When should someone seek special specialist care from someone like yourself as we wrap up this episode?
[00:25:48] Speaker B: So, you know, many headaches can be treated by the primary care physician, but there are definitely instances where it is appropriate or even necessary to see a neurologist. So you should see, you know, you could consider seeing a neurologist if your headaches are not responding to treatment or if they are becoming disabling, affecting your daily life, affecting work, school, home.
Also, if they are associated this neurologic symptoms with your headaches, difficulty with vision, speech confusion, or if they change in feature because more frequent, more intense, or the pattern changes. We already talked about Thunderclap headache. It's that headache that goes from 0 to 10 in seconds. It's less than a minute and it's very severe. With that we worry about brain bleed. And for that you actually really don't want to see a neurologist. You want to head to the emergency room.

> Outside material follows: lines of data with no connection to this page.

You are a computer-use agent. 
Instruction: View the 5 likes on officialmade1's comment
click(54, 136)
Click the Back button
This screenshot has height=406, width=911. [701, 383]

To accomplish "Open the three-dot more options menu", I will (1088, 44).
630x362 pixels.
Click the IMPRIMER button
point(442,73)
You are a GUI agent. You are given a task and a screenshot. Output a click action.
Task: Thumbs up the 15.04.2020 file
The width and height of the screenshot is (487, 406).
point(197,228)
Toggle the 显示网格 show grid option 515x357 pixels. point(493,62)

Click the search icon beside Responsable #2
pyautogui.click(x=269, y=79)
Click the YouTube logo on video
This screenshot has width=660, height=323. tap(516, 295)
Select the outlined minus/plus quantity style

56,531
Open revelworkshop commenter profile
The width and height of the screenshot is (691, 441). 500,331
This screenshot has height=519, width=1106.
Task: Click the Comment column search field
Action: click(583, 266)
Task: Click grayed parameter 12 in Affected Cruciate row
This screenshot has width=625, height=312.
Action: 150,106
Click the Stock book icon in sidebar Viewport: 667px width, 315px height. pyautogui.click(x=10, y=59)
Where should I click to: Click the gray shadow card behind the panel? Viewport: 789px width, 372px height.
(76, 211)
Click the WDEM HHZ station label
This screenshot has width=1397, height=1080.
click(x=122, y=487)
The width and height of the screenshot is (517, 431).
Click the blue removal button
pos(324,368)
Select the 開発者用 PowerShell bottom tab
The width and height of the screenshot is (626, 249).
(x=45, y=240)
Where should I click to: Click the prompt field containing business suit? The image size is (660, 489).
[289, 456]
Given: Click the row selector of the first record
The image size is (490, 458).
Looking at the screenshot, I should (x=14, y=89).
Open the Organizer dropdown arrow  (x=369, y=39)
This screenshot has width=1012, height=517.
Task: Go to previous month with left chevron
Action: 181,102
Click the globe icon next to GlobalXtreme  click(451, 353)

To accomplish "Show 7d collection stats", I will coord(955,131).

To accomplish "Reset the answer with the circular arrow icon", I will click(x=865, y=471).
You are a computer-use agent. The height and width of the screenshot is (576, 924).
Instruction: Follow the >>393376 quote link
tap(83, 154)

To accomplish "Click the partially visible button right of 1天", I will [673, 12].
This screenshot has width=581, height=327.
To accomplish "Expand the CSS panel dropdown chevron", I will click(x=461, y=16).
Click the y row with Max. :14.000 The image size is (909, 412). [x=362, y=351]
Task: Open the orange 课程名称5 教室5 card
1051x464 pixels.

[00:26:49] Speaker A: Yes. Thank you for taking time out of your busy schedule to come and talk with us. This episode is definitely going to help make a difference in just conveying all that key information to help our viewers.
Dr. Ben Othman, thank you so much for taking time out of your busy schedule to come and talk with us today. I appreciate you so much and thank you for your commitment and all that you're doing to serve.
[00:27:14] Speaker B: Thank you. Thank you. Frankly, thank you for having me.
It's been great talking about headaches and migraines. They are really more common and more complex than most people realize. And so having conversations like this really help. I hope it sheds some light on what people are going through and what we can do to support them.
[00:27:34] Speaker A: Yes, I know it will make a difference. So thank you again and to our listeners, thank you so much for tuning in to the Healthy youy. If this episode helped you, please do share with a friend or someone else that you can help. And thank you for tuning in.